In a whitepaper entitled Cryptographic Cloud Storage (PDF), Seny Kamara and Kristin Lauter from the Microsoft Research Cryptography Group, propose a “virtual private storage service” offered by public clouds using new cryptographic techniques.
Cloud computing has gained some traction lately and 2010 is considered to be the year of the cloud by some. While the benefits of using computing in the clouds are well known, its adoption is hindered by security concerns. Individuals may have no problem using an online storage service from a company that has a good security history track, but companies and governmental agencies are very reluctant to trust their data to the uncertainty of the public clouds.
Kamara and Lauter propose a virtual private storage service which would satisfy the following requirements:
- confidentiality: the cloud storage provider does not learn any information about customer data
- integrity: any unauthorized modification of customer data by the cloud storage provider can be detected by the customer
- non-repudiation: any access to customer data is logged, while retaining the main benefits of a public storage service
- availability: customer data is accessible from any machine and at all times
- reliability: customer data is reliably backed up
- efficient retrieval: data retrieval times are comparable to a public cloud storage service
- data sharing: customers can share their data with trusted parties.
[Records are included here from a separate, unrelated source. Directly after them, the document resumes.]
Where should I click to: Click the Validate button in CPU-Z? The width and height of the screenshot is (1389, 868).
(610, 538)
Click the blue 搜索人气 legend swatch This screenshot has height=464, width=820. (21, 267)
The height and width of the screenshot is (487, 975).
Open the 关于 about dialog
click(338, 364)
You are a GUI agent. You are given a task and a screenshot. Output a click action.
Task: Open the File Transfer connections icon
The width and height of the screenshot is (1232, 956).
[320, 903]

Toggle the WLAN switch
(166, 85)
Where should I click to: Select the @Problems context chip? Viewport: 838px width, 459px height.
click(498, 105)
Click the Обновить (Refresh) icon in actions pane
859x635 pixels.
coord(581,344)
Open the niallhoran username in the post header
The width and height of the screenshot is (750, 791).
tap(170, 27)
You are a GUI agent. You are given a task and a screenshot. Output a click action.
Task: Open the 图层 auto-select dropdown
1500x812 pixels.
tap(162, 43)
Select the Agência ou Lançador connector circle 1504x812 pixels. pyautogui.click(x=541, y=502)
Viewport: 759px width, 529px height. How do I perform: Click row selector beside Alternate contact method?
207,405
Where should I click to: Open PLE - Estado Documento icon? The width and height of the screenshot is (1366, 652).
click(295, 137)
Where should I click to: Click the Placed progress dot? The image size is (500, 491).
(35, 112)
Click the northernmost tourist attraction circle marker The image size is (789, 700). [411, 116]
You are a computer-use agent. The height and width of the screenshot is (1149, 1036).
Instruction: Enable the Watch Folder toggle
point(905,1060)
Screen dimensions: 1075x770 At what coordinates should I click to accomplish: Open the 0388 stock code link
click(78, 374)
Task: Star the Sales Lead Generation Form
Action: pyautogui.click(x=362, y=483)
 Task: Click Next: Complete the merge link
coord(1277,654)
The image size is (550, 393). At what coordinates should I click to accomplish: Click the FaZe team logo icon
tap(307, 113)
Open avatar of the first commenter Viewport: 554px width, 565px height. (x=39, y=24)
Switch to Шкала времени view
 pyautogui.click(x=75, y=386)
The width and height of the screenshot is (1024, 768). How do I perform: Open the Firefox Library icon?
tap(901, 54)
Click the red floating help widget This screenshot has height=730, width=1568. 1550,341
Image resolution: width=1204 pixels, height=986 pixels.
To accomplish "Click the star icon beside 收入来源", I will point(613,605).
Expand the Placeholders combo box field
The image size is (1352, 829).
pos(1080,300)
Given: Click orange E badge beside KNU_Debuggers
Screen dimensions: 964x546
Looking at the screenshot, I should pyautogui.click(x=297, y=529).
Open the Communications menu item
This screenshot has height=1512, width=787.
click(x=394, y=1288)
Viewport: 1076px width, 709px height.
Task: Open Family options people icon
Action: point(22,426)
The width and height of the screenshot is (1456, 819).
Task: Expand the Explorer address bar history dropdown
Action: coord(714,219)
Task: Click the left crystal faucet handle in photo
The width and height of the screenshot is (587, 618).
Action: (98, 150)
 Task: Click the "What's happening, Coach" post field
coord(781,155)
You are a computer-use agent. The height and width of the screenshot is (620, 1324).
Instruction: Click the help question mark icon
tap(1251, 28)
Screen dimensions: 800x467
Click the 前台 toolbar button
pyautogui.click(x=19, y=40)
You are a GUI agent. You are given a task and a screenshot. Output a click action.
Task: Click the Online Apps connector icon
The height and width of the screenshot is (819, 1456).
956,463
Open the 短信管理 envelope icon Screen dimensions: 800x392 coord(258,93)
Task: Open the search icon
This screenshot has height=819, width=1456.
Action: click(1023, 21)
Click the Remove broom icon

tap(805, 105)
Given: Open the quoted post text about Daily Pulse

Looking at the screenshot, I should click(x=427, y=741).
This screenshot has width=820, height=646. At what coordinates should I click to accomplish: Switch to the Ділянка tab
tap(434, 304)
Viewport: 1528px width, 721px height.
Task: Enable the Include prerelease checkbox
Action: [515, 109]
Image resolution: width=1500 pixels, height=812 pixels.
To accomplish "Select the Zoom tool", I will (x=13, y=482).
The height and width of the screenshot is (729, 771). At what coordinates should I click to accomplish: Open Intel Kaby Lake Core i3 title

Most of the requirements are obtained by encrypting the documents stored in the cloud, but encryption makes it very hard to search through such documents or to collaborate in real time editing. The Cryptographic Cloud Storage whitepaper proposes an architecture for a cryptographic storage service that would solve the security problems of “back-ups, archival, health record systems, secure data exchange and e-discovery”.
The architecture is based on three components:
- Data Processor (DP) – processes data before sending it to the cloud
- Data Verifier (DV) – verifies data’s integrity
- Token Generator (TG) – generates tokens allowing the service provider to retrieve documents
The consumer solution involves using a local application that has the three above mentioned components. Before uploading data to the cloud, Alice uses the data processor to encrypt and encode the documents along with their metadata (tags, time, size, etc.), then she sends them into the cloud. When she wants to download some documents, Alice uses the TG to generate a token and a decryption key. The token is sent to the storage provider to select the encrypted files to be downloaded. After that, the DV is invoked to verify the integrity of the data using a master key. The document is decrypted using the decryption key.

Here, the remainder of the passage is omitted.